‘I think they’re sick. You don’t get it, if they’re sick, then I am too.’ Writer-director Trey Edward Shults’s good but gloomy and depressing horror movie stars Joel Edgerton, who is doing his usual sterling job here, putting the edgy into Edgerton as Paul, the ultimate survivalist dad in a world of demons, monsters or… well what exactly?
Paul has managed to establish some kind of domestic order in the post-apocalypse chaos, living with his wife Sarah (Carmen Ejogo) and 19-year-old son Travis (Kelvin Harrison Jr) in a large, abandoned-looking, boarded-up house in the woods, as an unnatural threat terrorises the world.
A man tries to break in to the house at night and Paul deals with him ruthlessly, knocking him out, tying him up to a tree with a bag over his head (‘I want honest answers. Do you have any idea what’s going on out there?’). But, later under duress and questioning, he eventually reveals his name is Will (Christopher Abbott) and he is looking for water to keep his wife and child alive.
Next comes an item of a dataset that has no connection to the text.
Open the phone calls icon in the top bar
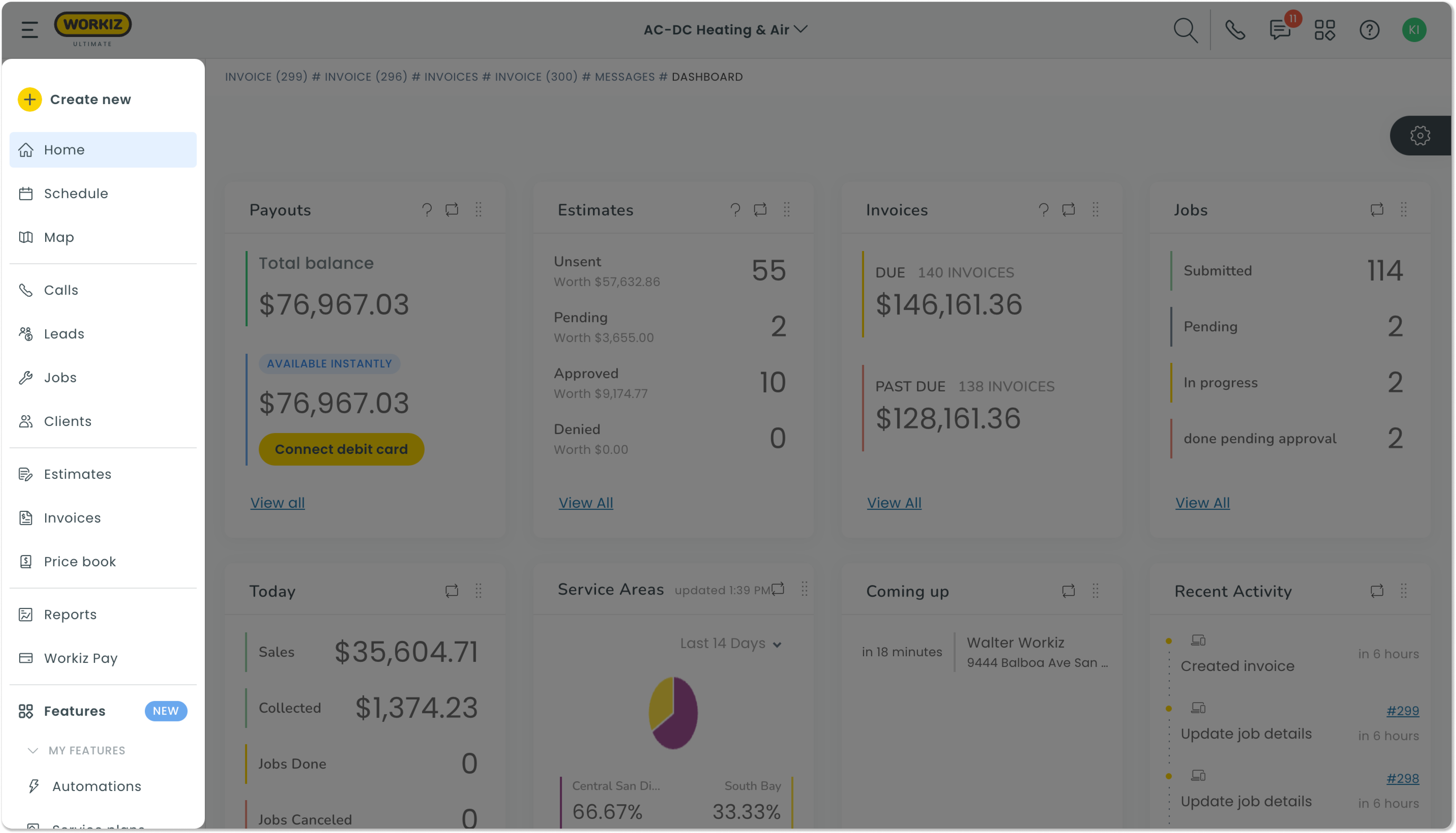This screenshot has width=1456, height=833. coord(1235,30)
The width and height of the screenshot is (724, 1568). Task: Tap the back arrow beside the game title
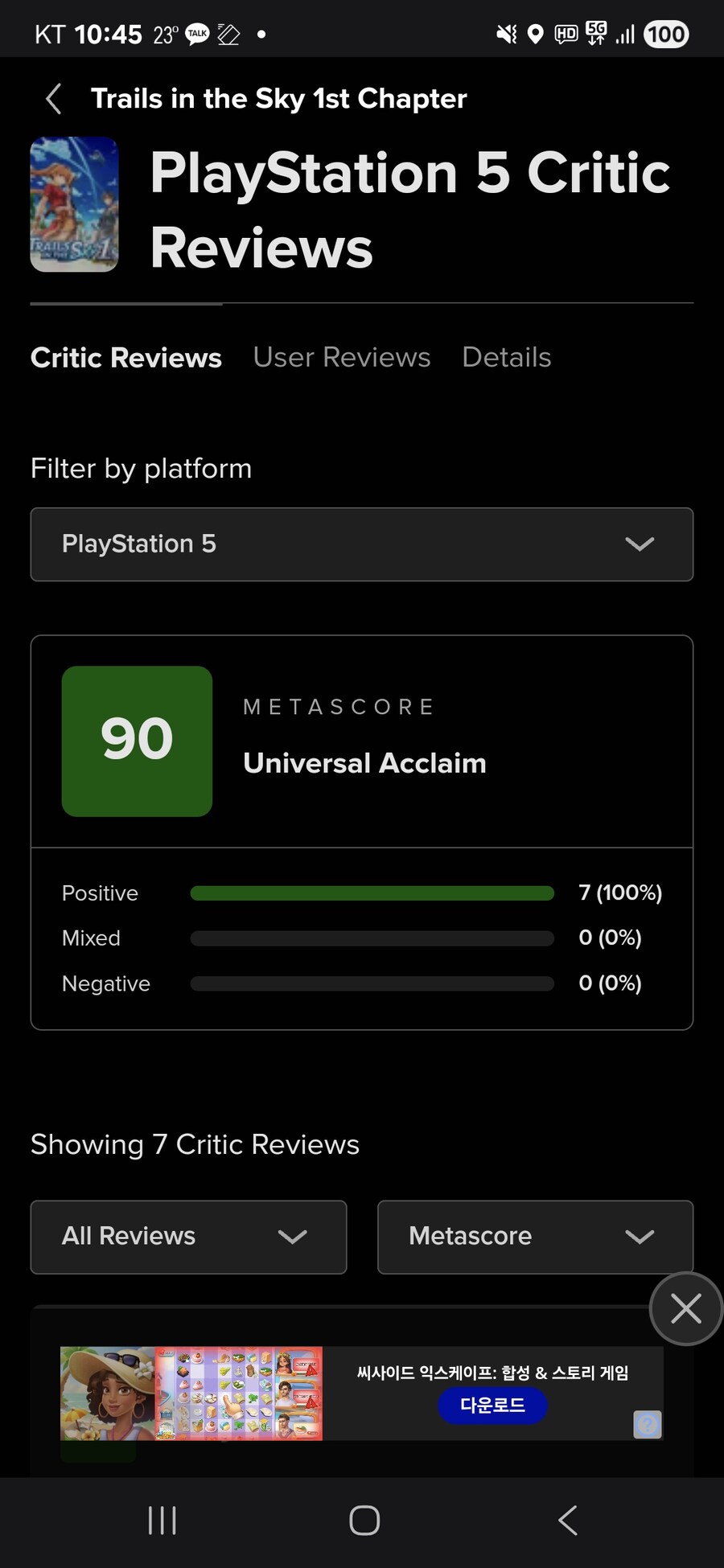pos(54,99)
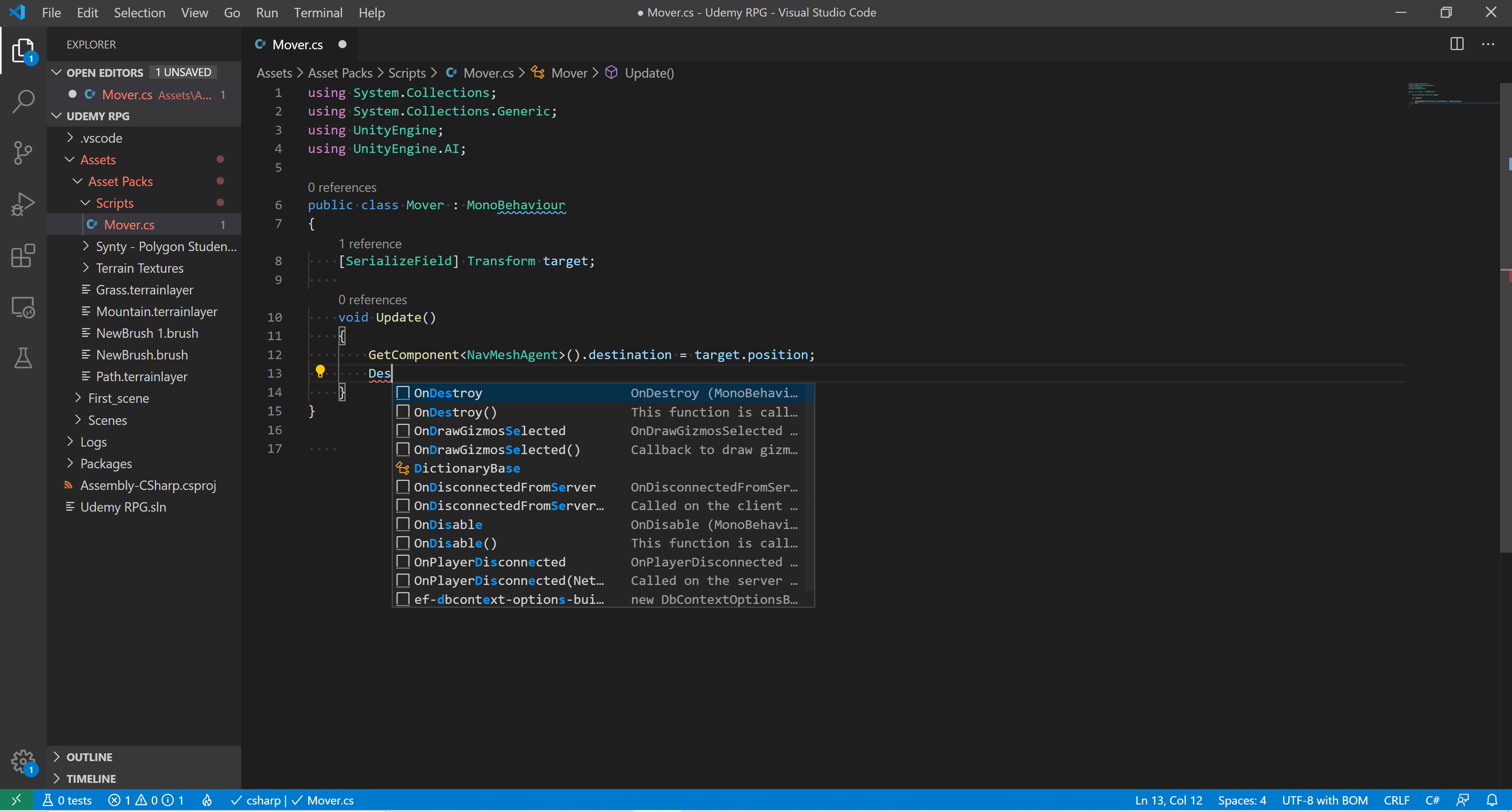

He seems plausible and the sceptical Paul is finally convinced – though his advice to his son remains ‘ ‘trust no one’ and ‘you can’t trust anyone but family’.
Paul and Will set off in the car together, and the ensuing arrival of the desperate young wife Kim (Riley Keough) and small child seeking refuge is a situation that starts well (‘ I’m going to try and help you and your family’) but soon leads to mistrust and paranoia. It finally puts Paul and his family to an ultimate life-or-death test as the horrors outside creep ever closer. Paul’s battle to protect his family is so agonisingly full on it hurts.
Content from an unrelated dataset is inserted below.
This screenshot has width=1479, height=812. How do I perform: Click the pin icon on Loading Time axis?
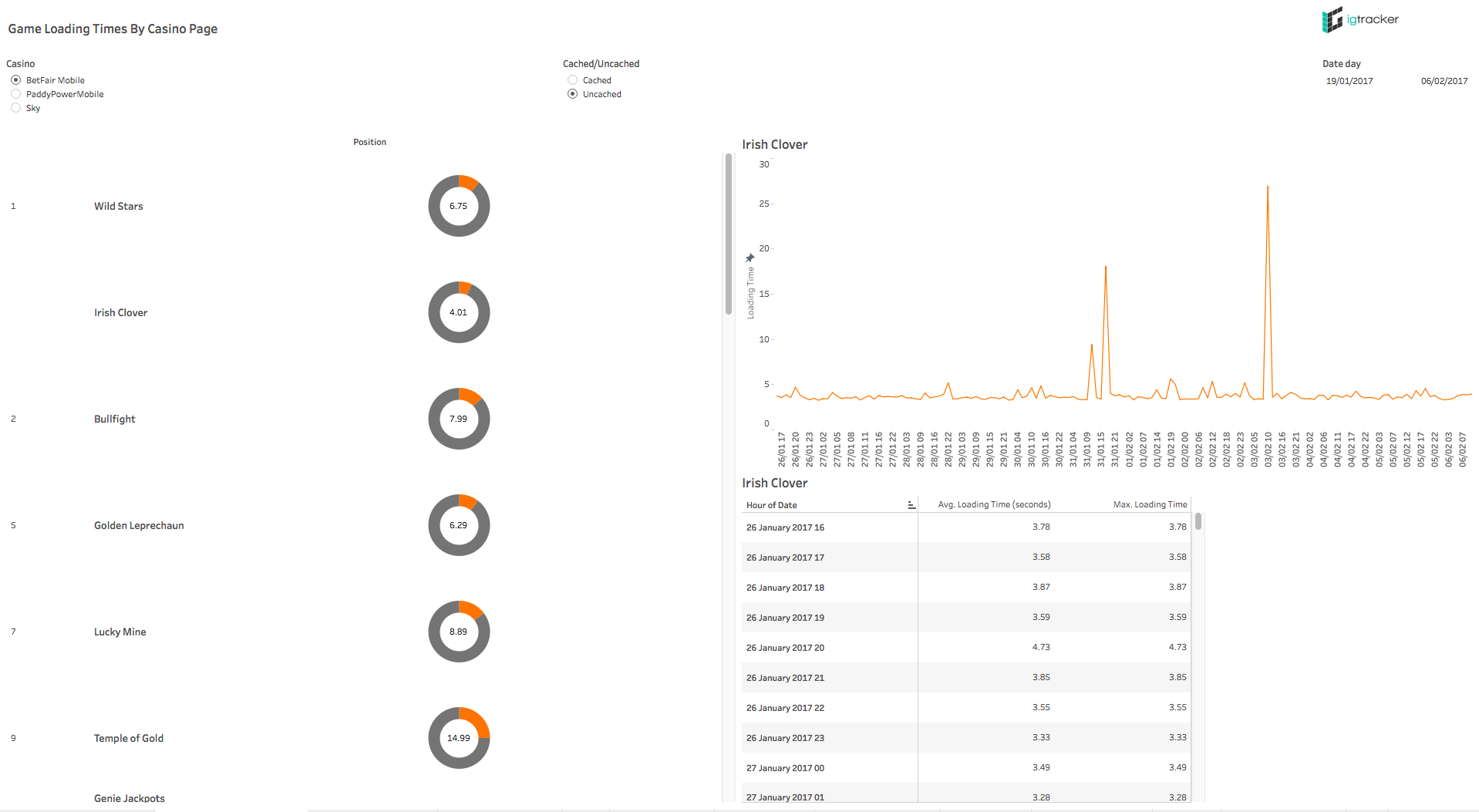click(750, 258)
[Spoiler alert] Shults keeps his film very tense, taut, eerie and sometimes scary. It movies along grippingly and swiftly for its 90 minutes, concentrating hard on developing the situations and characters, without really ever feeling the need of trying to explain itself. It’s like an Agatha Christie without the final scene revelation of the killer. In that way, the film boldly ends rather inconclusively and at an unsatisfying point in the story.
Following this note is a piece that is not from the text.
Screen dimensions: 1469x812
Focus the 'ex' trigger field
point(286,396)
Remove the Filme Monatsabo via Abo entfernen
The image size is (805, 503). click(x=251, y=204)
You feel there’s more of the story. The film is entirely complete but, to pull it in on the $5,000,000 budget, maybe they have to tear up a few pages of the script at the end. This slightly means it doesn’t send you home with a huge surge of relief or good feeling. But, as soon as you think it over, you are back in the mindset of just how good the movie is.
The title is catchy but probably a mistake, as it is hugely misleading, promising a monster movie that just isn’t the film we get.